特殊な白のペンキで冷却効果 image by:Mariordo / wikimedia commons

 ジメジメした日々が続くが、梅雨が明けて夏が本番を迎えれば、太陽の光を反射して涼しさを保つには、黒よりも白い服がオススメだ。白色は太陽光の光を反射してくれるからだ。

  カリフォルニア大学ロサンゼルス校(アメリカ)の材料科学者たちは、これをぐっと突き詰めて、太陽から届く光のほとんどを反射してしまう純白ペイントを考案している。

・建物を真っ白に塗ることで得られる冷却効果

 建物を真っ白に塗れば、建物の温度を下げられるどころか、その周囲の微気候まで変えられるというアイデアは以前よりあった。

 たとえば2012年にNASAは、白いコーティングを利用することで、「ニューヨーク・シティの屋上の温度を平均24度下げられる」という研究を発表している。

 こうした点において、これまでで最高の市販製品は、85%の太陽放射反射率を誇るガラスから作られた塗料だった。

 だが今回の研究チームが開発した塗料は、それを大きく凌駕する。

++++++++++

- **指示**
1 > 掲載文について、次の問いに答えてください。
(a) 夏に黒より白い服が勧められる理由として何が挙げられているか。
(b) 純白ペイントを考案しているのは、どの大学の材料科学者たちか。
(c) 2012年にNASAが発表した研究では、ニューヨーク・シティの屋上の温度を平均何度下げられるとされたか。
2 > 掲載文のうち、「カリフォルニア大学ロサンゼル」を含む語句で始まり「うアイデアは以前よりあった。」で終わる部分を、一字一句変えずに引用してください。

- **元データ抜粋**
++++++++++

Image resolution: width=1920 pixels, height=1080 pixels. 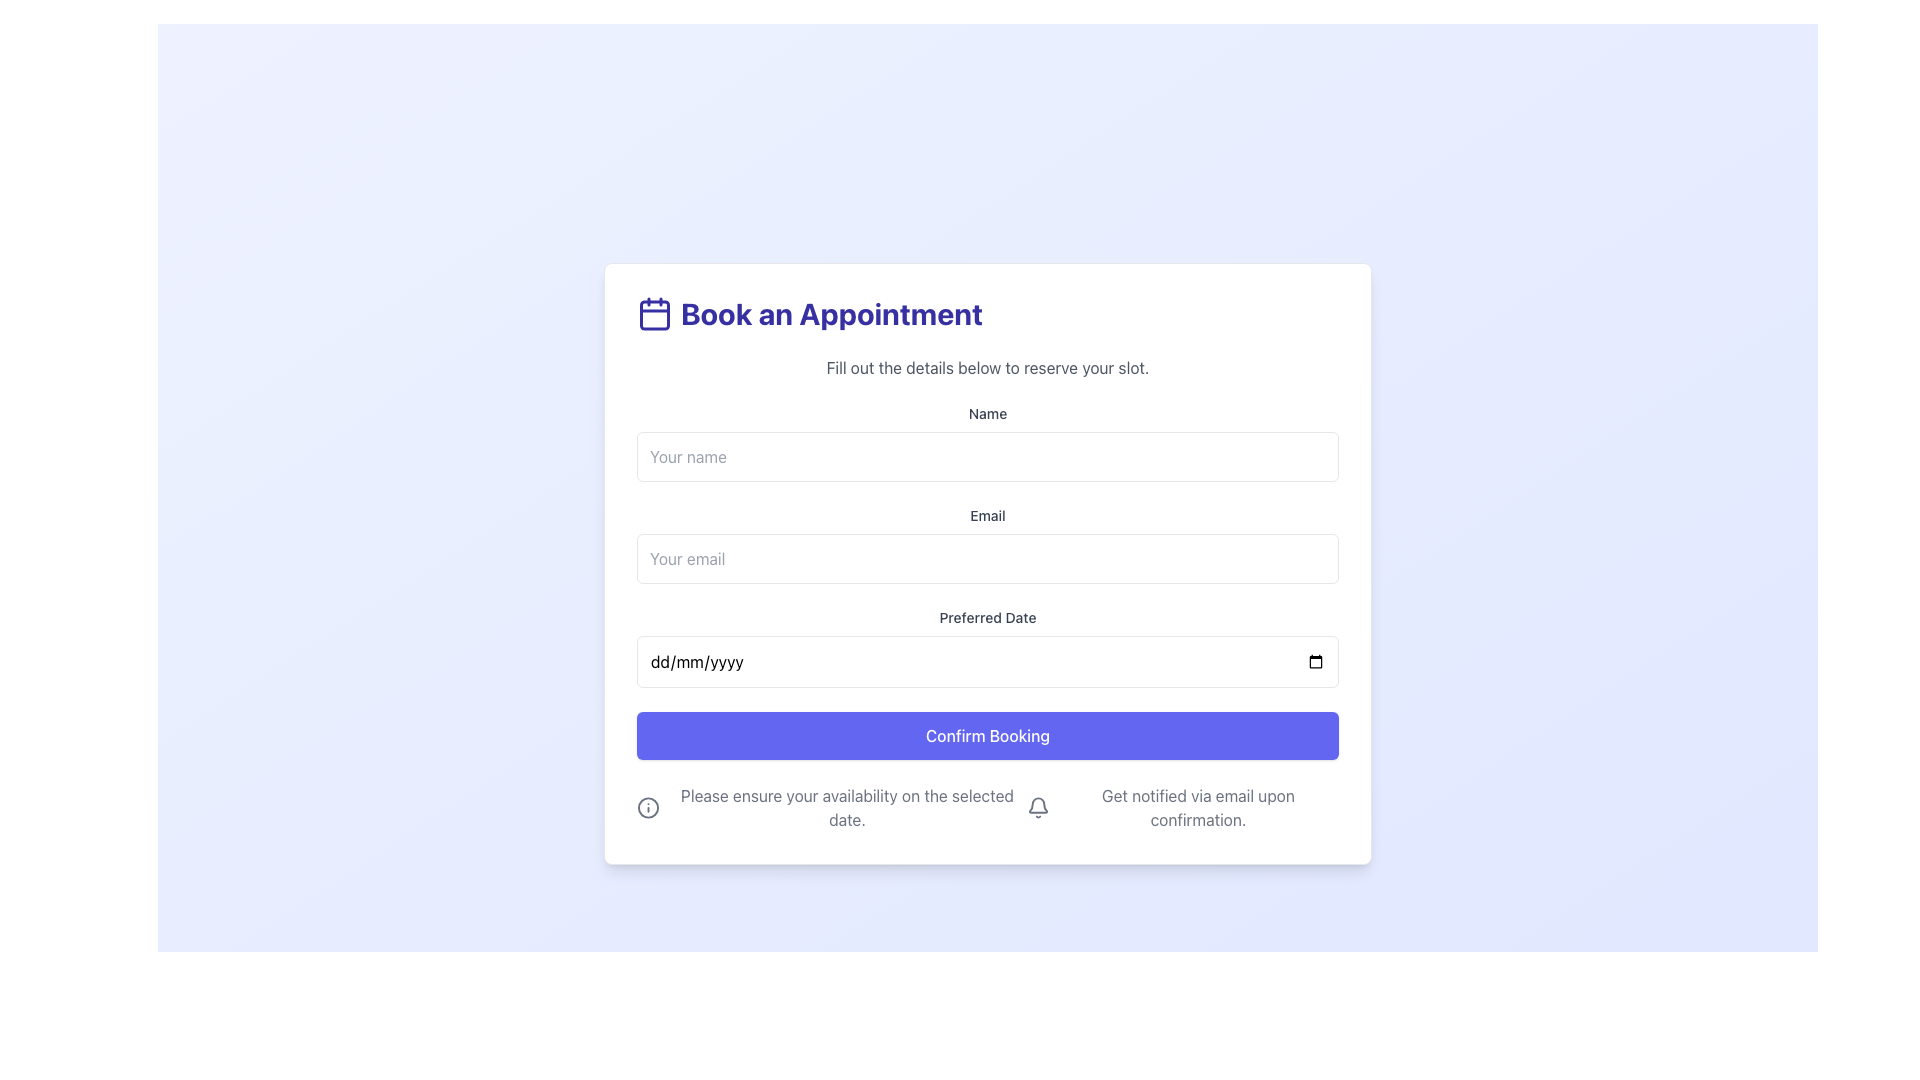 I want to click on the blue calendar icon located to the left of the 'Book an Appointment' text, which is styled in a flat design with a square outline and two smaller rectangles for the header, so click(x=654, y=313).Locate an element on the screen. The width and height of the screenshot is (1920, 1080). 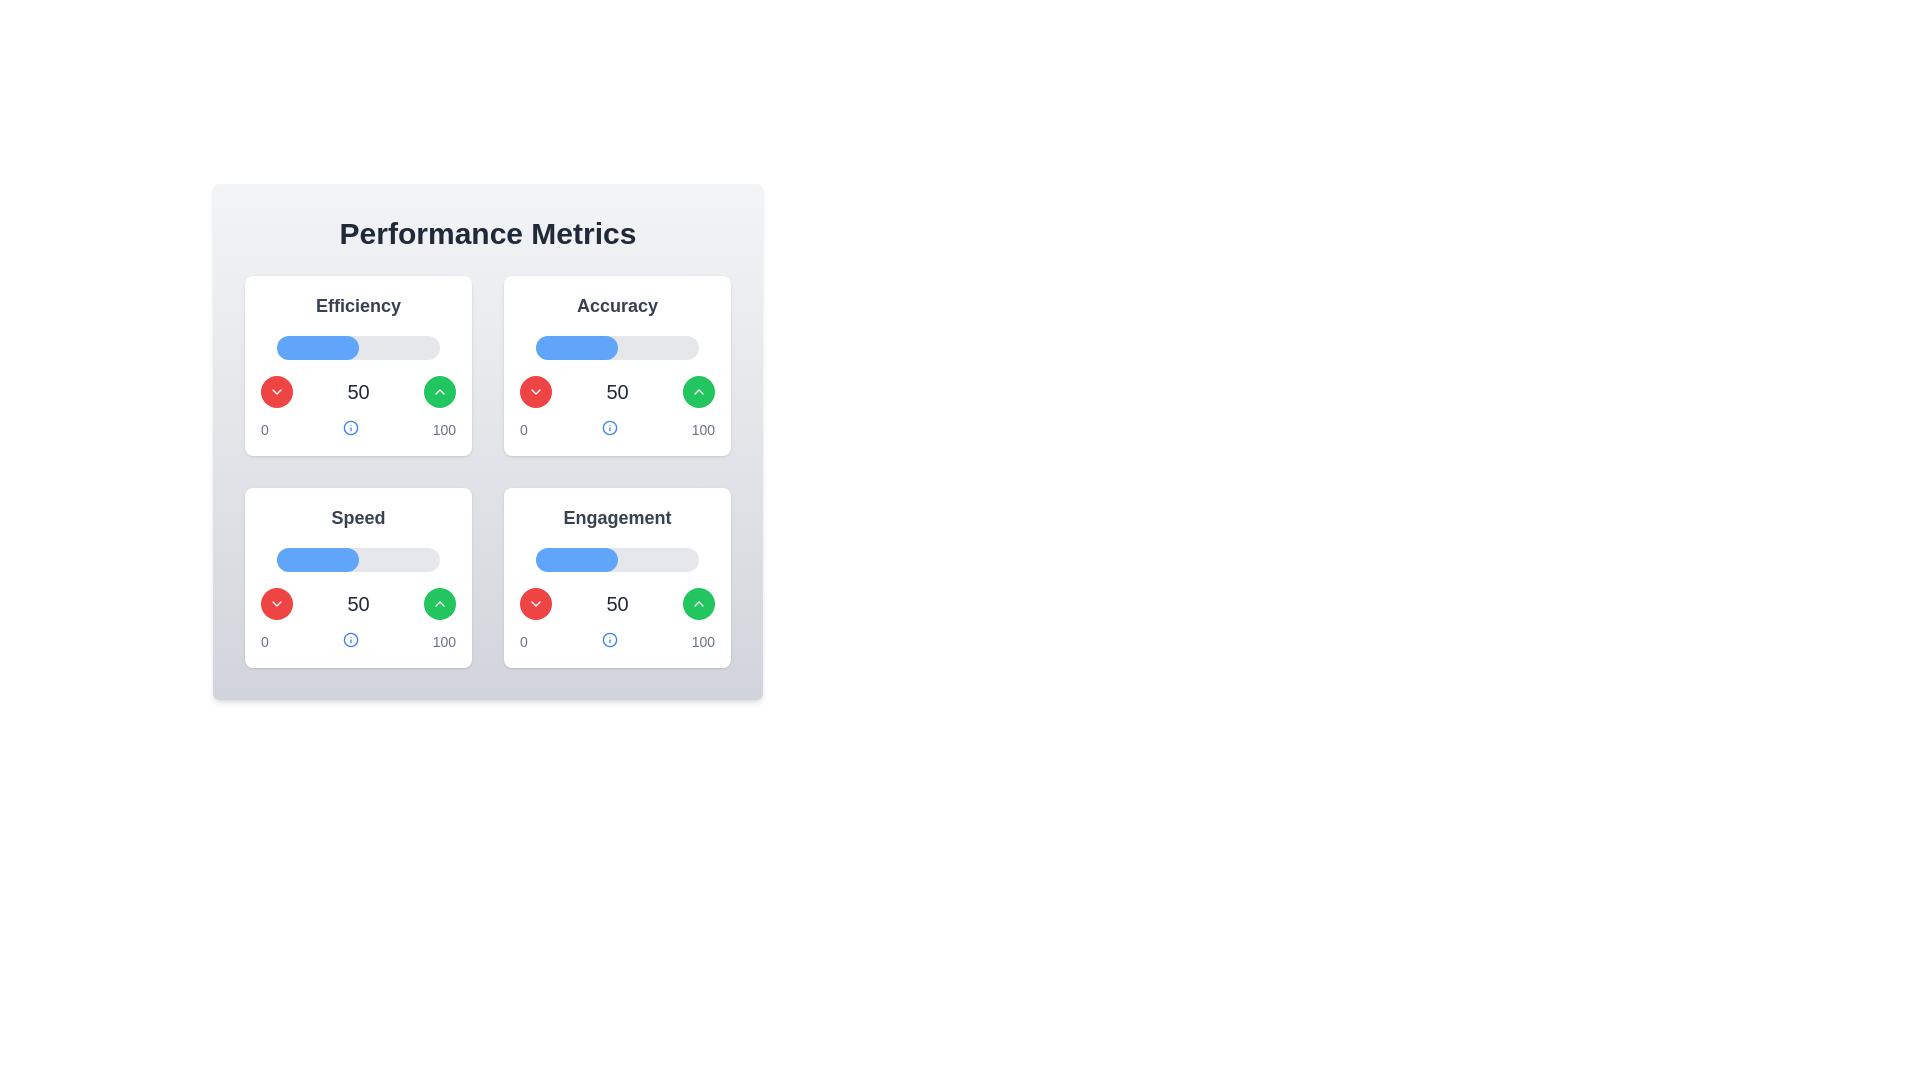
the circular Indicator icon with a blue outline located under the '50' text in the 'Accuracy' section of the Performance Metrics panel is located at coordinates (608, 427).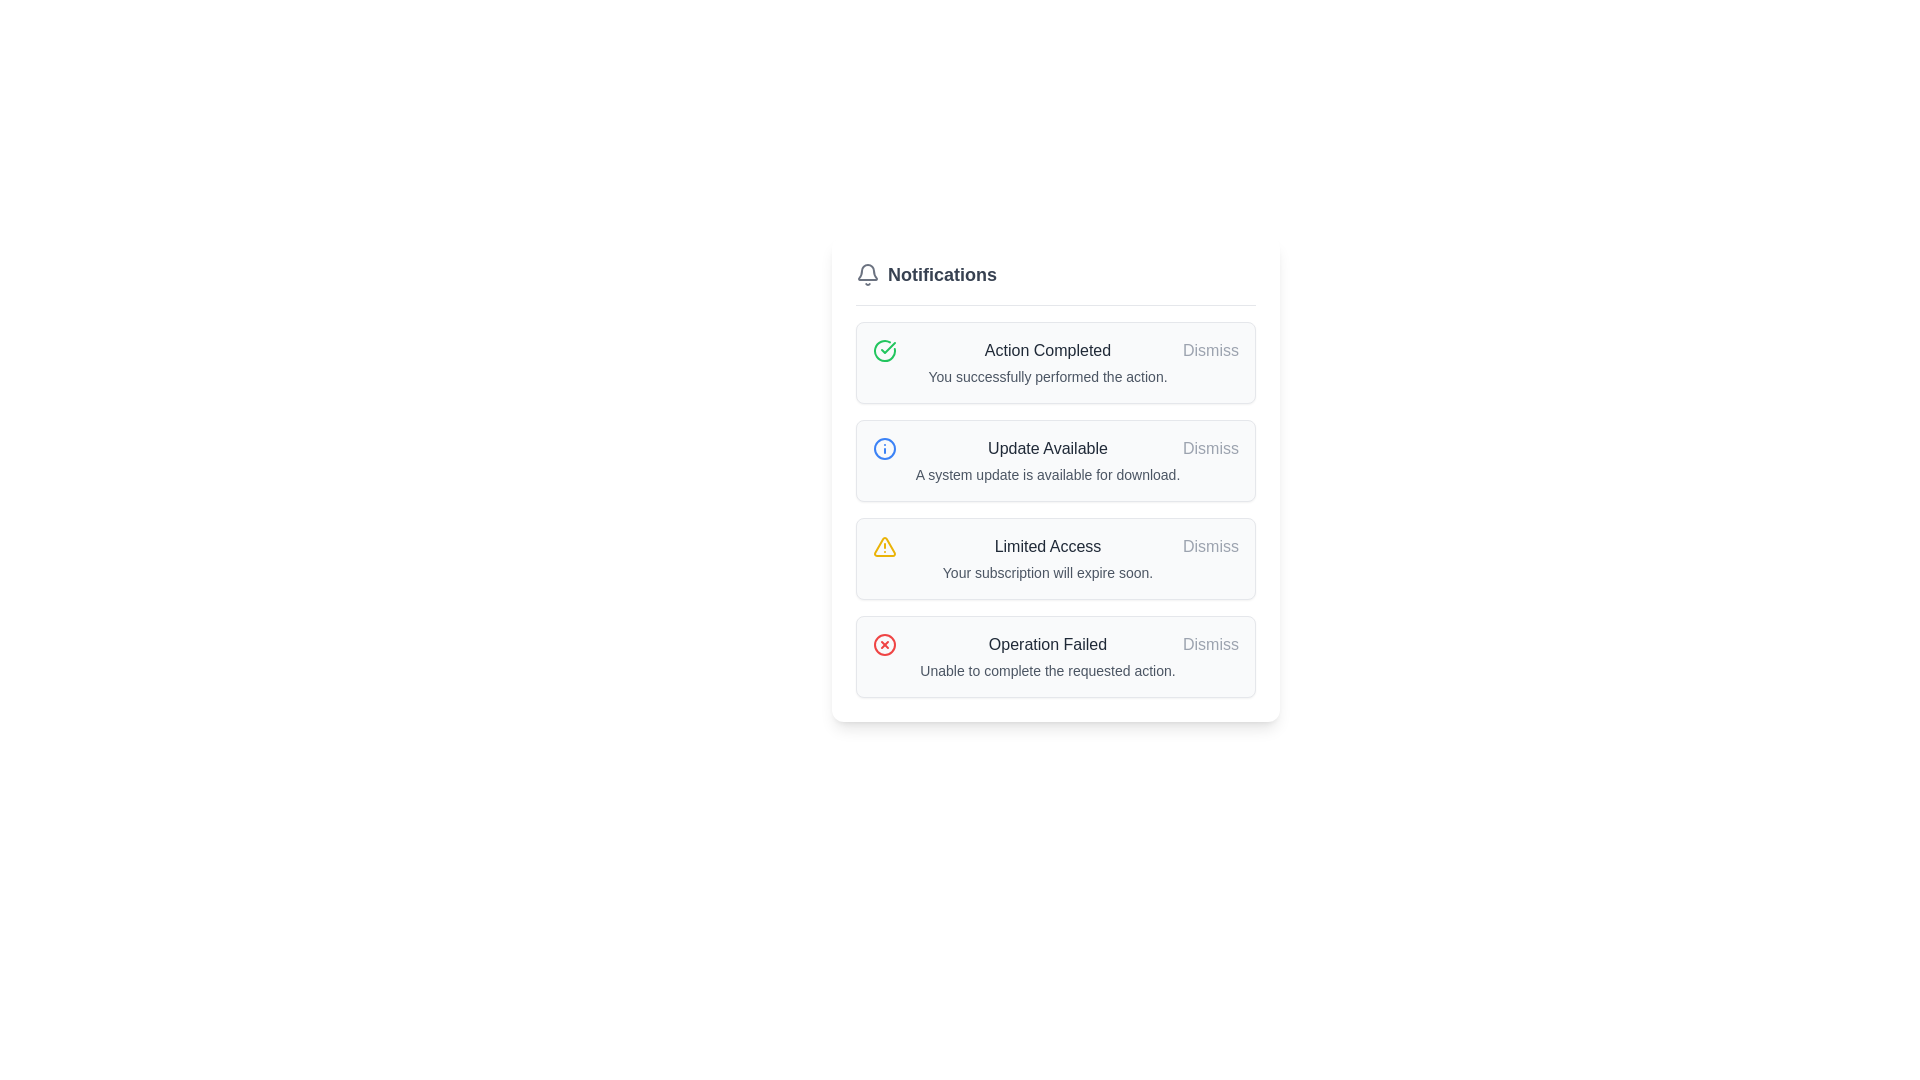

++++++++++

- **解答**
1 >
(a) 白色は太陽光の光を反射してくれるから。
(b) カリフォルニア大学ロサンゼルス校(アメリカ)
(c) 平均24度

2 >
カリフォルニア大学ロサンゼルス校(アメリカ)の材料科学者たちは、これをぐっと突き詰めて、太陽から届く光のほとんどを反射してしまう純白ペイントを考案している。

・建物を真っ白に塗ることで得られる冷却効果

 建物を真っ白に塗れば、建物の温度を下げられるどころか、その周囲の微気候まで変えられるというアイデアは以前よりあった。